Azione esercitata dal curatore fallimentare: responsabilità dell’amministratore e del socio di s.r.l.

L’amministratore di società a responsabilità limitata è responsabile in relazione ad ogni accadimento che investa il valore dell’attivo non rinvenuto dal fallimento e pertanto ha l’obbligo giuridico di fornire la dimostrazione della destinazione dei beni presenti nel patrimonio, con la conseguenza che dalla mancata dimostrazione può essere legittimamente desunta la prova della loro distrazione od occultamento.

Giacché l’art. 2476, co. 8 c.c. postula un legame di solidarietà passiva tra amministratore e socio, il socio non amministratore, responsabile della decisione o dell’autorizzazione a compiere un determinato atto dannoso, può esser chiamato a rispondere per danni cagionati alla società o a terzi soltanto se sia configurabile anche una responsabilità dell’amministratore.

Azione di responsabilità ex art. 2394 c.c.

Il termine di prescrizione quinquiennale dell’azione dei creditori sociali ex art. 2394 c.c. decorre dal momento in cui i creditori avevano la possibilità di avere contezza che la società aveva un patrimonio insufficiente al loro soddisfacimento.
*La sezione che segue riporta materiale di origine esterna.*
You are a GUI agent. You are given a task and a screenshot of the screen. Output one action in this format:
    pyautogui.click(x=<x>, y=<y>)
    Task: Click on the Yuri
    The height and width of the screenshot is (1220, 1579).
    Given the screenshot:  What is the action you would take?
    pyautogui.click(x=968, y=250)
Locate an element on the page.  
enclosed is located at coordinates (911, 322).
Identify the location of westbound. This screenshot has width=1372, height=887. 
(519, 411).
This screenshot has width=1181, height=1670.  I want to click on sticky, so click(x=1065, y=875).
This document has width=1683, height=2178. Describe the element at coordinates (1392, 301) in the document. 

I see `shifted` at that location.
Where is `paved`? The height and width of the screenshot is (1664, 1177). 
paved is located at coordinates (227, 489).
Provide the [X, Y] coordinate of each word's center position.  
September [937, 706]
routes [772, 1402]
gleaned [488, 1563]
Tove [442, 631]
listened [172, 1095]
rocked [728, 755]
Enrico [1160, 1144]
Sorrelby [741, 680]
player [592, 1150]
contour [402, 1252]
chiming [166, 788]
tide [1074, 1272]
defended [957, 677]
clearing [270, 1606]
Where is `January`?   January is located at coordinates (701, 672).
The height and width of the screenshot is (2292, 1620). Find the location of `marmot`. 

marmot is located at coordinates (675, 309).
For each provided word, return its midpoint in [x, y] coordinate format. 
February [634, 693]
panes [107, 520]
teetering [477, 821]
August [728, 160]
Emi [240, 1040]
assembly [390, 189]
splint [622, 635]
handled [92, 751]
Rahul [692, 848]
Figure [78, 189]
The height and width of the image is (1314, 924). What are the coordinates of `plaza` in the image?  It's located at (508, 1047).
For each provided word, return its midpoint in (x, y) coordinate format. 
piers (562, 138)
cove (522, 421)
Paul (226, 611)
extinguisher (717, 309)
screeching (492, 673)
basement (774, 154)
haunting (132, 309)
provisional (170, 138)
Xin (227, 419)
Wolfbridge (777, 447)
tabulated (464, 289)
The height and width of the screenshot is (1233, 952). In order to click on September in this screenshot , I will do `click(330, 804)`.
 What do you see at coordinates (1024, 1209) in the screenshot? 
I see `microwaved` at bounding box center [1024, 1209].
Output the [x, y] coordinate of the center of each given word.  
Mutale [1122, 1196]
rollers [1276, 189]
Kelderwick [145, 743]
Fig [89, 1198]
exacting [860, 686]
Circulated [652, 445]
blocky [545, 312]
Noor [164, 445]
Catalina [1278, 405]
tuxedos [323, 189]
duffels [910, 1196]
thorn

Sussiste una presunzione iuris tantum di coincidenza tra il dies a quo di decorrenza della prescrizione e la dichiarazione di fallimento (richiama Cass. 24715 del 2015; 28617 del 2019).

L’amministratore che non provvede alla tempestiva collocazione in mobilità dei lavoratori invocando quale scriminante la mancanza dei fondi necessari non fa che confermare una situazione di illiquidità che avrebbe richiesto il tempestivo accesso alle procedure concorsuali, onde limitare l’ammontare dei debiti retributivi e previdenziali (nel caso di specie, in caso di fallimento la società avrebbe potuto usufruire dell’esonero totale dal pagamento del cd. contributo d’ingresso).